Energy demand response for a two-sided market

The future is micro, nano and perhaps even pico-grids orchestrated to solve energy dilemmas at a local level, writes Shaun Scallan.

In an ideal world energy policy and regulation would support effective outcomes for all stakeholders, not just the incumbents with the most to lose. The proposed rule change announced by the AEMC in July to allow direct access to wholesale demand response by large energy users includes a third type of demand response, where “third parties can be allowed to bid demand reductions into the wholesale market as a substitute for generation”.

The fond and fervent hope when the NEM was created was that demand side participation would ensue. The promise remains unfulfilled for many reasons. The question is: will the AEMC rule change unlock value for big business? If businesses are able to access or develop skills in managing their energy usage, I believe it will. Due to the low-cost energy regime we have enjoyed historically, however, these skills are in short supply in all but the largest energy users.

Large aggregators like EnelX have captured a good share of the DR market, with 200-plus local clients and 390MW of what they term “flexibility” under management. Aggregators offer their clients a low pain way of extracting value from their energy usage and backup generation assets. But businesses generally have a fairly defeatist view about power bills. They feel there is little they can do about costs. Basics such as tariffs and demand charges are not always well understood. If a business can’t get the basics of billing right, what hope have they of managing their demand without specialist help?

Only when a business has sought specialist advice can it look at how DR can help. At that point, some questions will spring to mind: Will DR help balance supply and demand? Can it save our bacon this summer? Can it help flatten the duck curve?

Take the power back

Demand response is not a silver bullet but it has a crucial part to play in the distributed energy grid we are hurtling toward. This transition, coupled with the availability of new energy technologies, provides an option to take the power back (pun intended).

Yes, DR can help balance supply and demand, save our bacon this summer and flatten the duck curve, but not by itself. Managing the supply-demand balance requires visibility of all grid-connected assets, however nearly 8GW of rooftop solar is essentially invisible to the local network and grid operator. To put that in context, according to AEMO the NEM had strategic reserves of demand and generation resources of more than 1GW in 2017-18.

Making this resource visible would be a great start (and much work has been done in the Open Energy Network activities), and making it dispatchable would be an excellent next step. Storage, of course, is the solution to manage intermittency of solar and wind.

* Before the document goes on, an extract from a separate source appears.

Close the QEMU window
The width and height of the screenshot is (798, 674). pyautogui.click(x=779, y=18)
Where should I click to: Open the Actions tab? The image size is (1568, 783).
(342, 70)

How will we see the grid and manage it? An avalanche of IoT-based technologies are powering democratised business models. The other development, noted by the AEMC, is that generation can be built much more quickly (less than two years for solar and wind) than the transmission (more than six years). We seem to be about to supercharge the deployment of distributed energy, with solar and storage increasingly common to unlock value for business and the grid.

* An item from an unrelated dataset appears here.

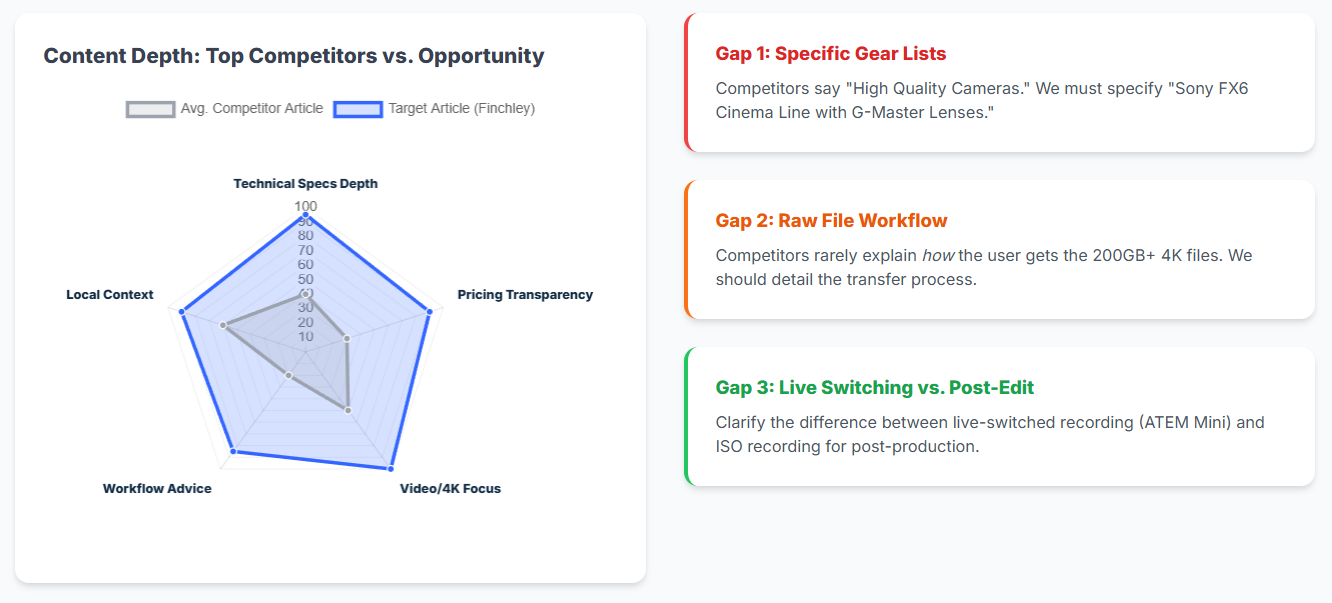Screen dimensions: 1332x603
Task: Click the Pricing Transparency axis label
Action: coord(525,295)
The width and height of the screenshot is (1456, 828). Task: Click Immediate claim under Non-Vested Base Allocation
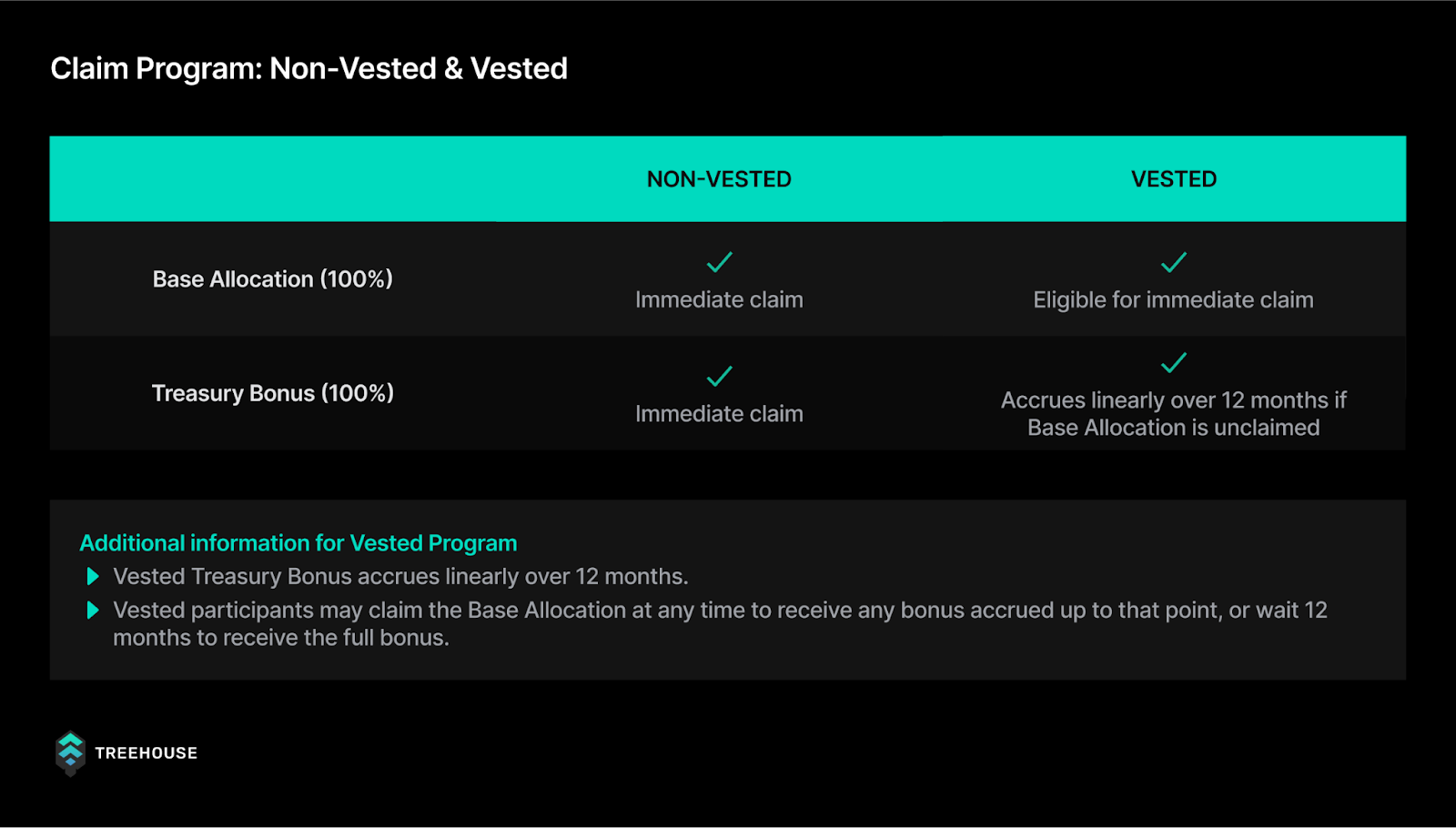click(719, 300)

I believe the future is micro, nano and perhaps even pico-grids orchestrated to solve the supply-demand problem at a local level. Aggregated up, this population of assets could provide a stable, reliable and affordable energy supply where value is shared by all who contribute. Sounds a bit socialist – but in a good way.

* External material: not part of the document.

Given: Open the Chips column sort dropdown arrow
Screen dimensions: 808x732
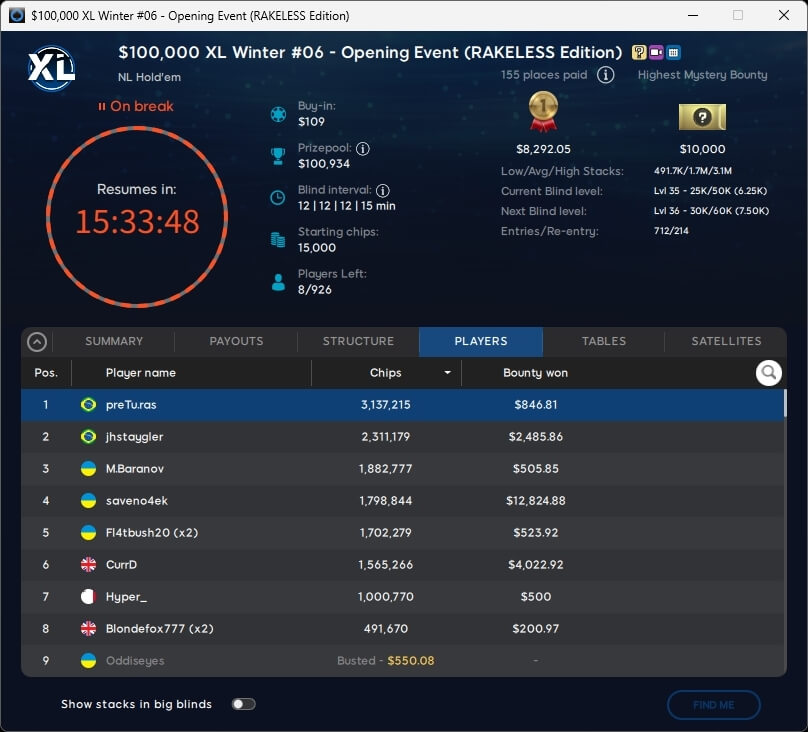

We are heading toward a third type of demand response, if the AEMC’s rule is accepted, and services provided should be valued, but from all market participants, in the broadest sense. Large licks of “undemand” from the big end of town will ease tension on the grid, but getting a hold of lots of existing “invisible” distributed generators would be a valid option as well.

As always, there are lots of options. We just have to take our power back.

Shaun Scallan is institutional program manager at Planet Ark Power.